Reproduce the passage below on the hybrid surge protection circuit in full, word for word.

Source passage>
════════════════════

E. After the transient passes, the gas tube surge arrester extinguishes — ready for the next transient.

This circuit uses each component to do what each does best: The gas tube surge arrester diverts the high-energy portion of the transient, the MOV provides intermediate power handling and protection of the SAD, which accomplishes accurate clamping of the low-energy leading edge.

The following factors enhance the cost effectiveness of this protection circuit:

Use of an ac line gas tube surge arrester eliminates the need for additional components to ensure turnoff.
An existing component (EMI filter) supplies the isolating impedance.
It uses a small diameter MOV because the gas tube surge arrester handles the highest-energy portion of the transient.
It uses a small avalanche diode cluster because the MOV dissipates the transient's energy level, protecting the SAD from potential overexposure and self-destruction.
The SAD begins reacting to the transient within 5ns vs. approximately 25ns before the MOV could respond, improving overall transient response time.
The hybrid design begins to reduce the excess transient energy at a lower voltage than the MOV by approximately 15% to 20%, subjecting the circuit to less total transient overvoltage.
The secondary protection MOV matrix activates as the transient energy approaches the level at which the SADs cannot operate safely, greatly increasing the surge rating (kA) of the circuit and protecting the SADs from overcurrent exposure.

════════════════════

Given information>
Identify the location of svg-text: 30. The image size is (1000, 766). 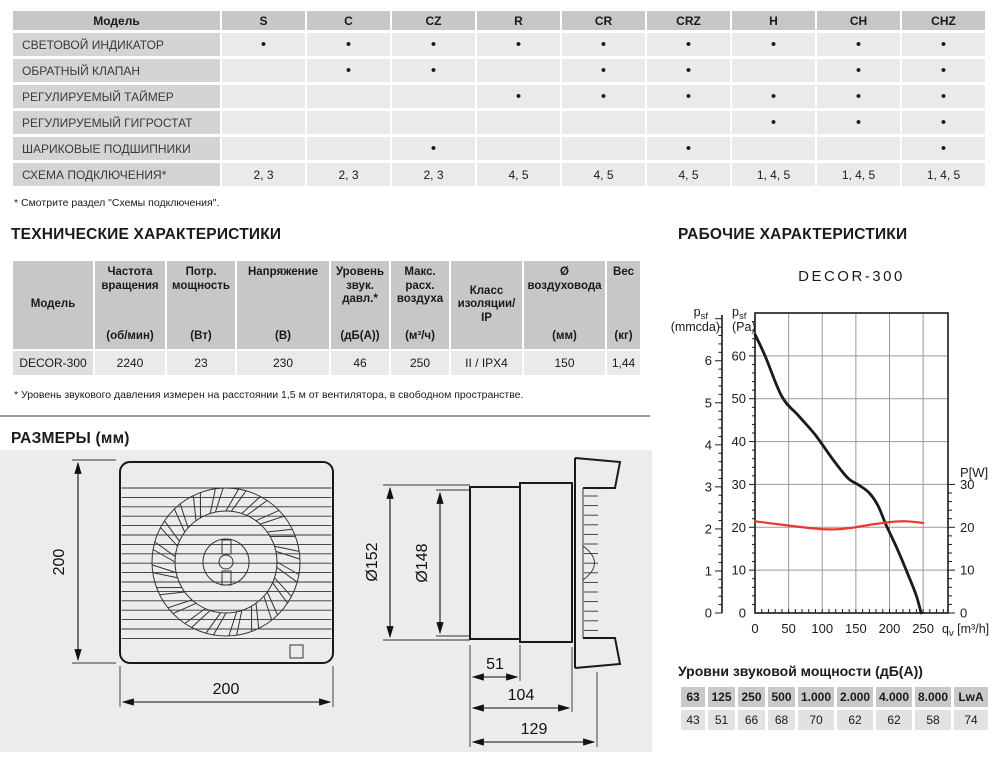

════════════════════

Result for this exercise>
E. After the transient passes, the gas tube surge arrester extinguishes — ready for the next transient.

This circuit uses each component to do what each does best: The gas tube surge arrester diverts the high-energy portion of the transient, the MOV provides intermediate power handling and protection of the SAD, which accomplishes accurate clamping of the low-energy leading edge.

The following factors enhance the cost effectiveness of this protection circuit:

Use of an ac line gas tube surge arrester eliminates the need for additional components to ensure turnoff.
An existing component (EMI filter) supplies the isolating impedance.
It uses a small diameter MOV because the gas tube surge arrester handles the highest-energy portion of the transient.
It uses a small avalanche diode cluster because the MOV dissipates the transient's energy level, protecting the SAD from potential overexposure and self-destruction.
The SAD begins reacting to the transient within 5ns vs. approximately 25ns before the MOV could respond, improving overall transient response time.
The hybrid design begins to reduce the excess transient energy at a lower voltage than the MOV by approximately 15% to 20%, subjecting the circuit to less total transient overvoltage.
The secondary protection MOV matrix activates as the transient energy approaches the level at which the SADs cannot operate safely, greatly increasing the surge rating (kA) of the circuit and protecting the SADs from overcurrent exposure.